De esta manera, el Dios-Hombre Jesucristo de Nazaret fue la única Persona en toda la historia humana que pudo ofrecer su Sangre incontaminada (pues nació de la Virgen María que por gracia especial fue concebida sin pecado) y su Cuerpo absolutamente libre de pecado, pues Jesucristo, siendo Dios Hijo, jamás pecó ni se contaminó nunca con la más mínima sombra de maldad. Por esta razón, el sacrificio redentor de Cristo en la cruz fue plena y absolutamente suficiente para rescatar al género humano de la “pandemia” del pecado original y de todos los pecados personales.

Las medidas preventivas. Hablando del COVID-19, dijimos que las autoridades recomendaban a todos el uso de la mascarilla o cubrebocas, la distancia social y la higiene y desinfección frecuentes. Estas son medidas que contribuyen a prevenir o reducir la contaminación con el coronavirus. ¡Ojalá todos las cumplieran!

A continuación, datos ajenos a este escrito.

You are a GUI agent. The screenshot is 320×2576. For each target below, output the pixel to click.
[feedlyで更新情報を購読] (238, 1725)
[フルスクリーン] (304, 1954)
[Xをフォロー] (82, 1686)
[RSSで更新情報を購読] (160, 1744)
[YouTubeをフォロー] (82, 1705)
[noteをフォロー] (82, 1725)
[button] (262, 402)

No obstante, para aquellos que lamentablemente ya se han enfermado, lo que se necesita es un tratamiento médico, pese a lo cual siempre hay algunos que perecen víctimas del virus.

En términos espirituales, el Señor nos ha dado, a través de la Iglesia Católica, los sacramentos, que son los medios por los cuales podemos librarnos del pecado original heredado y del pecado actual, es decir, el que uno comete personalmente. Como ya lo sabemos, el Sacramento del Bautismo nos libra del pecado original, y el Sacramento de la Confesión nos libra de los pecados personales.

Extendiendo un poco la comparación, podríamos entender esto un poco como la vacuna contra el COVID-19. La vacuna nos libra de los efectos del virus, pero uno sigue siendo portador y puede contagiar a otras personas. La Confesión nos libra de los efectos del virus del pecado, pero uno mantiene la concupiscencia, es decir, la propensión a pecar. ¿Qué podemos hacer entonces? El resultado depende de nosotros.

Así como para la pandemia lo razonable es vacunarse y seguir practicando las medidas de prevención; para combatir la tendencia al pecado, lo aconsejable es iniciar o continuar una vida de comunión con Dios, nuestro Creador, mediante la oración personal y comunitaria (por ejemplo, asistir asiduamente a la Santa Misa), la recepción de los sacramentos, especialmente la Confesión y la Sagrada Eucaristía, el estudio de la Palabra de Dios contenida en la Sagrada Escritura, y llevar una vida de servicio, solidaridad y compasión ante la necesidad y el sufrimiento de otras personas.

Si todos hacemos lo razonablemente aconsejable, en ambos sentidos, nos podremos salvar, no solo de los efectos del COVID-19, sino también de la condenación a la que por desgracia se dirige la sociedad secular, que en general insiste en el egocentrismo y la desobediencia a Dios. “Señor, ¡perdona nuestros pecados, sálvanos de todos los males y ayúdanos a creer más en ti!”